_Work required_
In the records below, please swap "screenshot" for "screen capture" in the part that opens with the line containing "You are a GUI" and runs through the end of the records, and change nothing else. Give back only those lines, leaving out the pictures.
[Begin Records for the task]
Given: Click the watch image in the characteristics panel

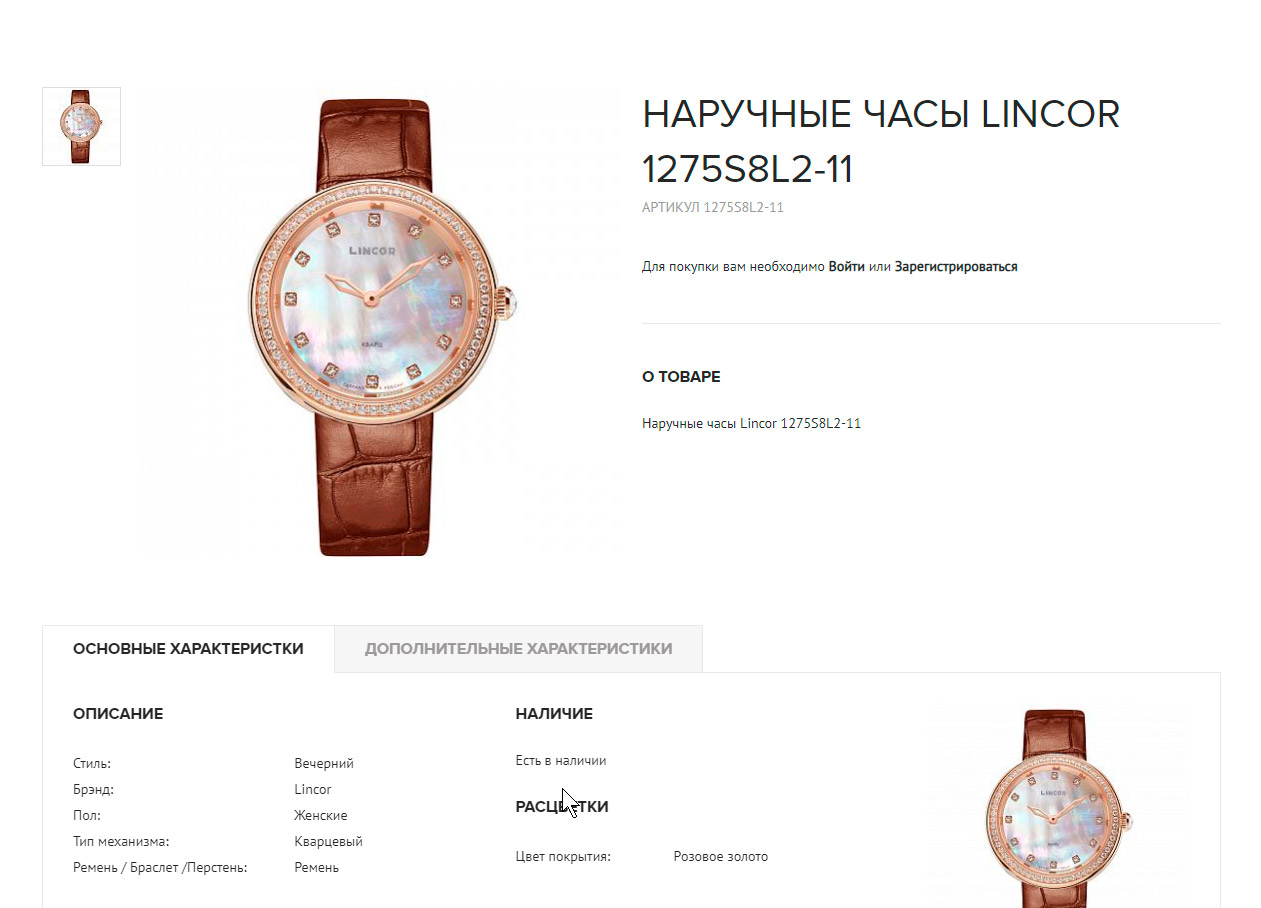Looking at the screenshot, I should (x=1058, y=806).
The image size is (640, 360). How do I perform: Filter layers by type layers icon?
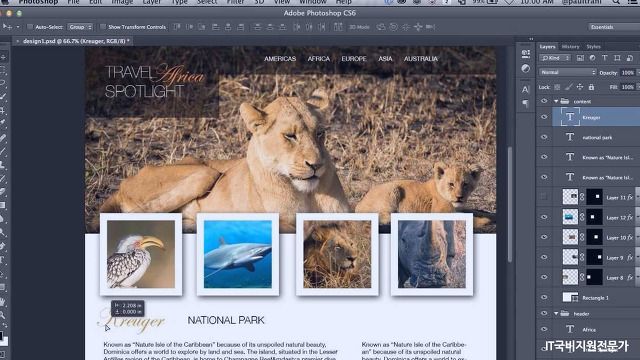(x=605, y=58)
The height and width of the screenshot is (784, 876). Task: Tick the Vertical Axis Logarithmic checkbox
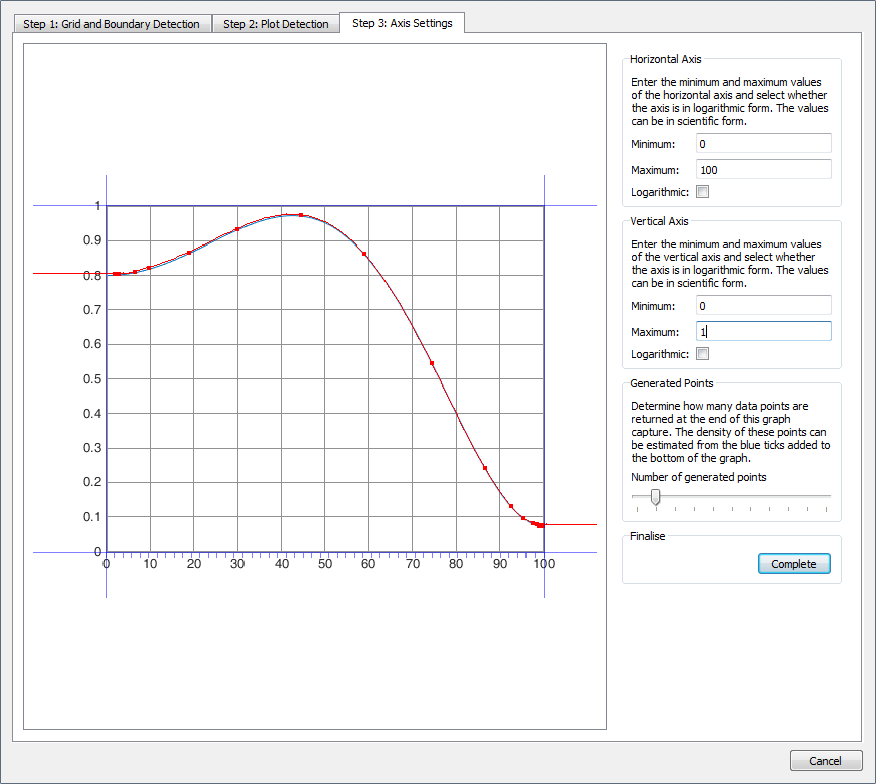coord(702,354)
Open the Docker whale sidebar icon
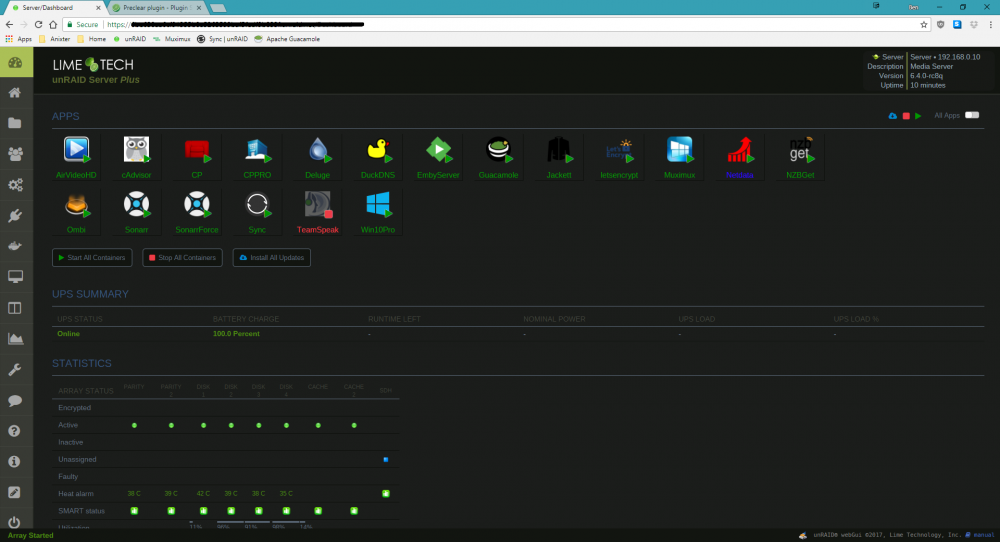1000x542 pixels. coord(15,246)
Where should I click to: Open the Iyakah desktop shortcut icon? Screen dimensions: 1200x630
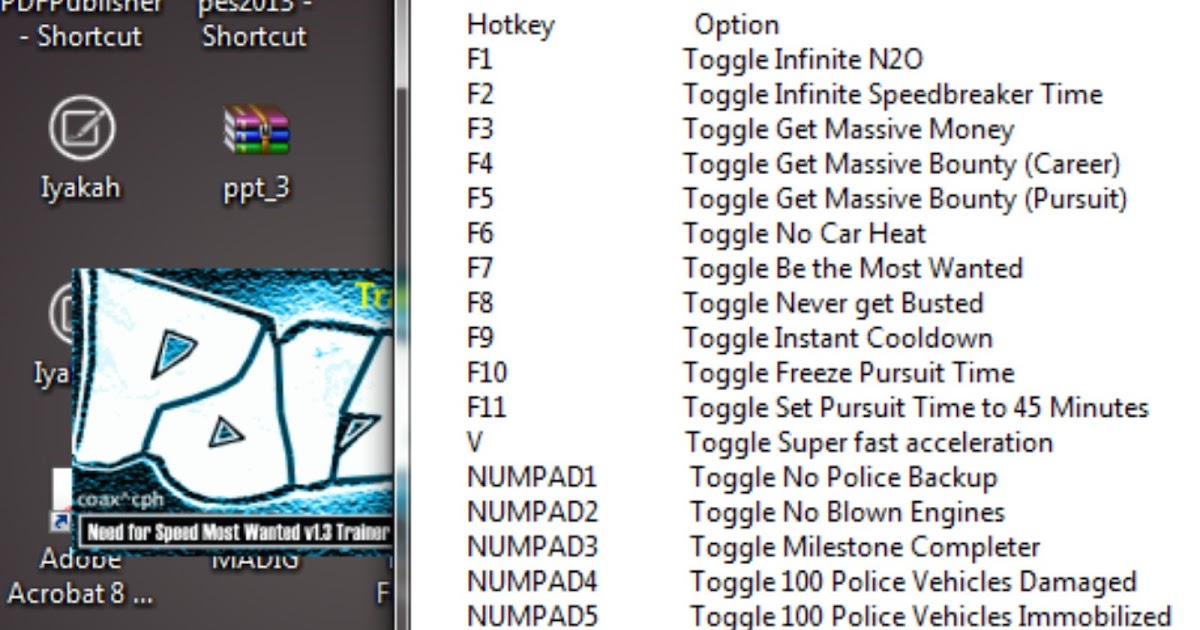(83, 127)
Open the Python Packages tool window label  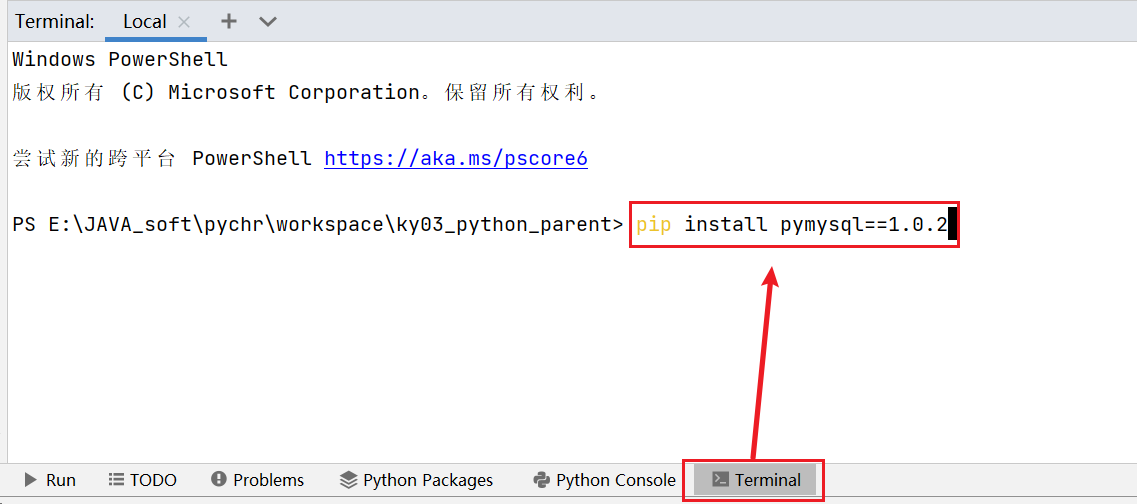pos(428,480)
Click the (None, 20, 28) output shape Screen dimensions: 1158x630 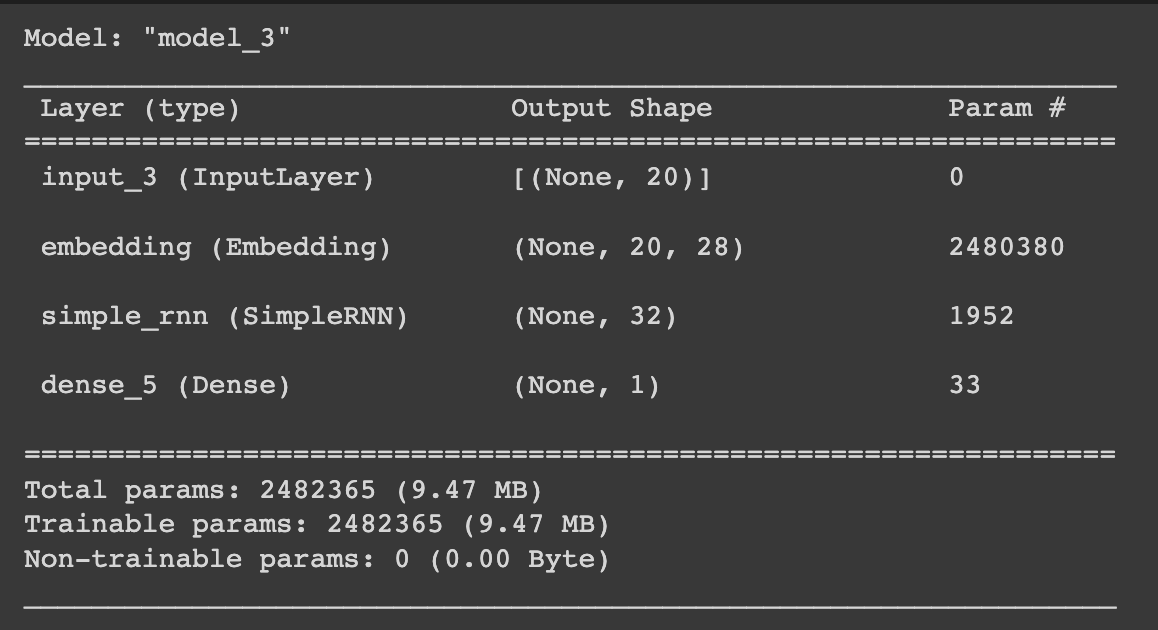tap(628, 247)
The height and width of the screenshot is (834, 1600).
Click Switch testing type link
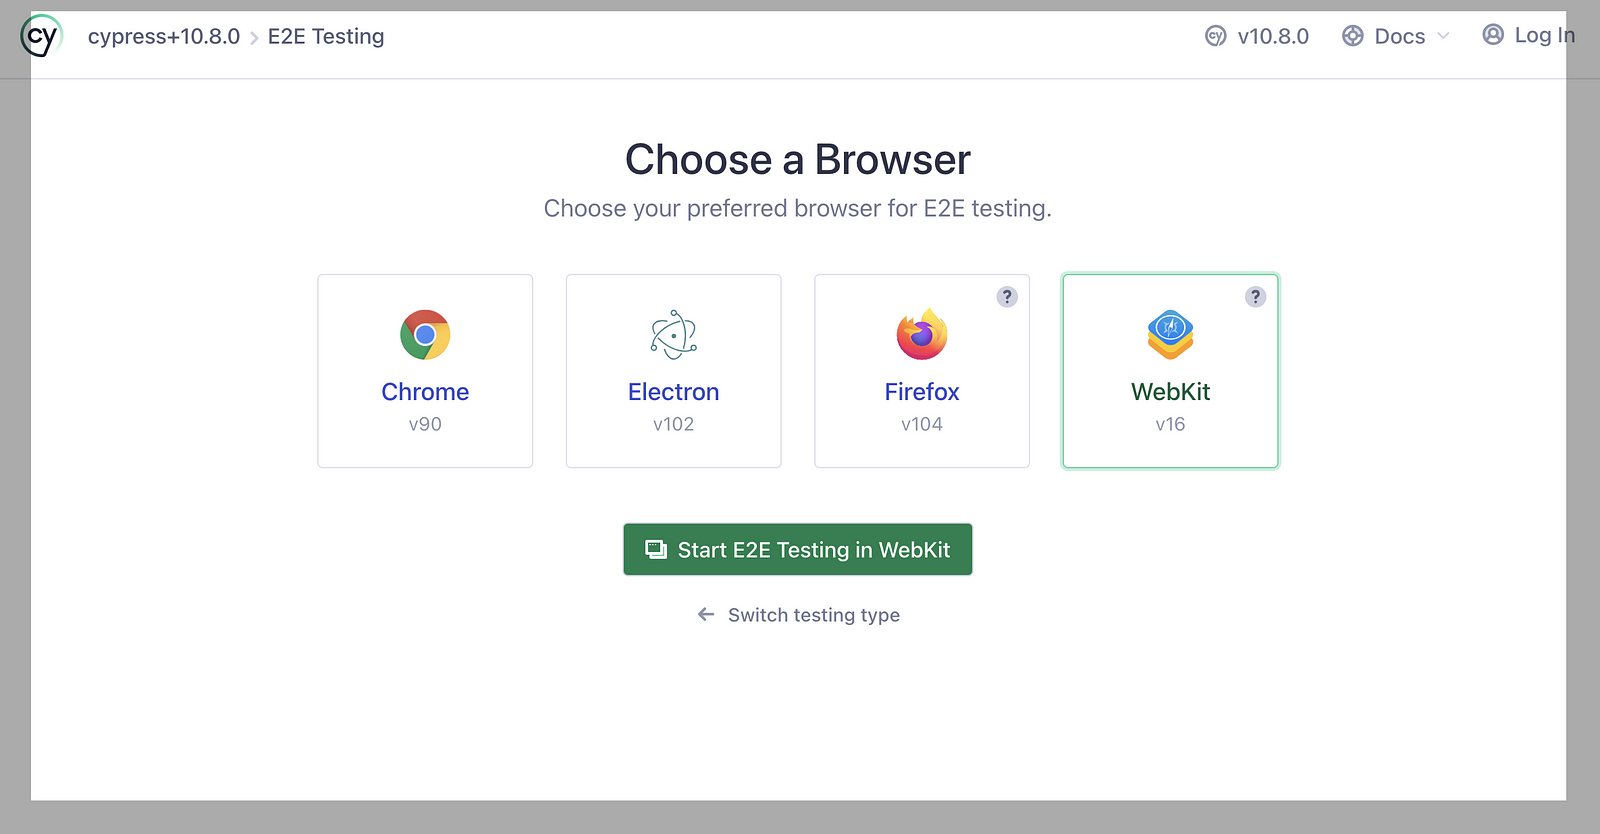click(x=813, y=615)
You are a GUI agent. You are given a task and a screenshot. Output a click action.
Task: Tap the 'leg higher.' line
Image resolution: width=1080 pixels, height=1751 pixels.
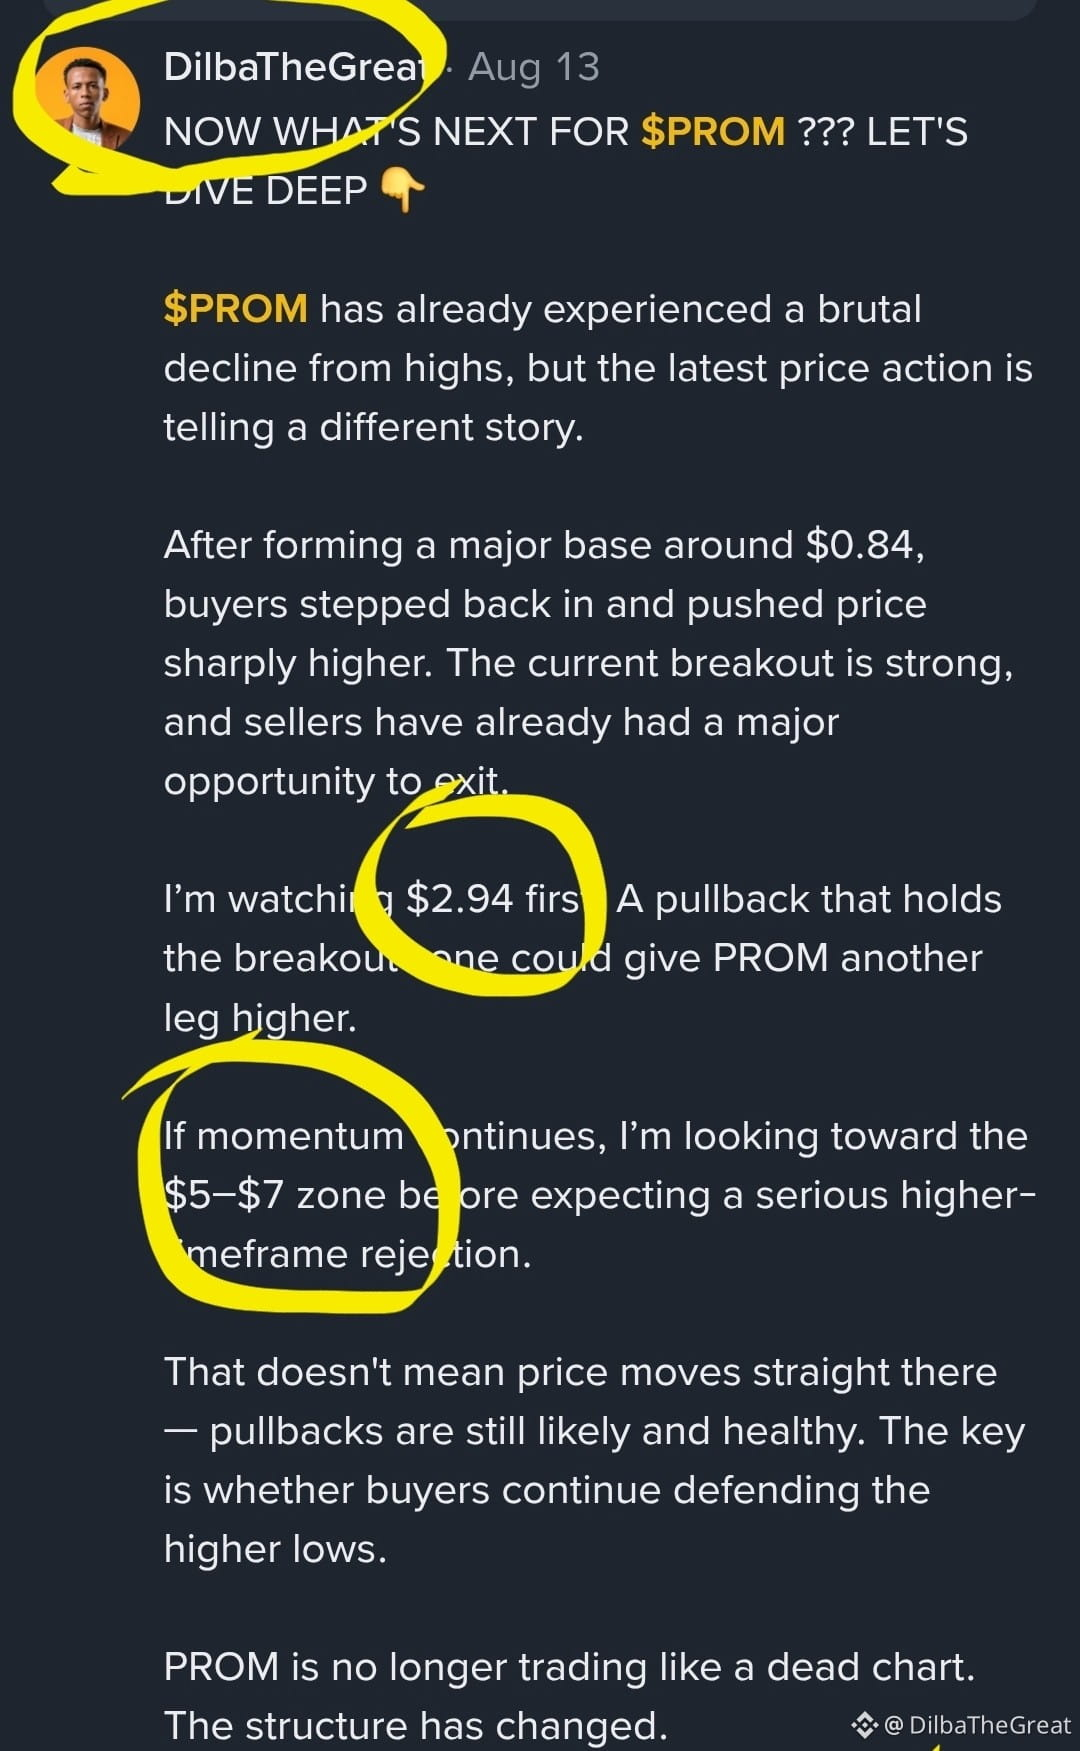click(x=260, y=1018)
[End Records for the task]
_Finished task_
You are a GUI agent. You are given a task and a screen capture. Output a click action.
Task: Tap the 'leg higher.' line
Image resolution: width=1080 pixels, height=1751 pixels.
click(x=260, y=1018)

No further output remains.